To bridge this gap, Mam Nature has obtained product-specific performance certificates that apply the ETH Zurich methodology — single-pass inlet/outlet measurement — to the commercial cartridge as it is actually sold. These certificates document removal efficiency for specific contaminant panels under residential operating conditions. They are independent of Mam Nature's own claims: the testing is conducted by accredited laboratories using the validated method, and the results are published without modification at /reports-certifications. This is the chain of evidence: ETH Zurich research establishes the science; product certificates apply the science to the manufactured product under real-world conditions; both are publicly available for verification.
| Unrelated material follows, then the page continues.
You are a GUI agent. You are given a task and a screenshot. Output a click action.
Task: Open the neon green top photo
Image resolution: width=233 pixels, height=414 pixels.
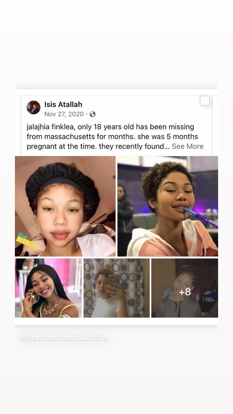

Buyers evaluating any filter performance claim should ask three questions: who tested it, under what conditions, and can I read the actual data? For Mam Nature, all three questions have documented answers at /reports-certifications.

ETH Zurich Validation vs NSF Certification vs ISO 13485

These three frameworks answer different questions and are best understood as complementary rather than competitive. Framing one as categorically better than another misrepresents what each is designed to do.

NSF International is a US-based non-profit testing and certification organisation. NSF/ANSI Standard 53 covers health-effects reduction claims for drinking water treatment units, including documented removal of specific contaminants under standardised test protocols. NSF/ANSI Standard 58 covers reverse osmosis systems. NSF certification is the dominant standard in the North American market and provides meaningful, comparable data across products because all certified products are tested using the same protocol. Its value is in standardisation and comparability. Its current limitation is that NSF protocols do not yet fully address PFAS removal at the sub-4-ng/L levels required under the 2024 EPA MCL, though updated protocols are under development.

ETH Zurich academic validation answers a different question: what is the underlying science, and has it been independently reviewed by the scientific community? It is not a standardised protocol against a defined contaminant list. It is the more fundamental evidence layer — the research that establishes whether the technology works at all, under what mechanism, and to what physical limits. NSF tells you how a product performs against a standardised protocol. ETH Zurich tells you why it performs as it does.

ISO 13485 is a quality management system standard for medical device manufacturers. Holding ISO 13485 certification means a manufacturer's production processes meet medical-grade quality control requirements — documentation, traceability, process control, and audit readiness. It says nothing about which contaminants a cartridge removes or at what efficiency. It is a manufacturing integrity standard, not a performance standard. For a water filtration product, ISO 13485 provides assurance that every cartridge produced is consistent with the one that was tested — that the manufacturing process does not introduce variability that would undermine the performance data.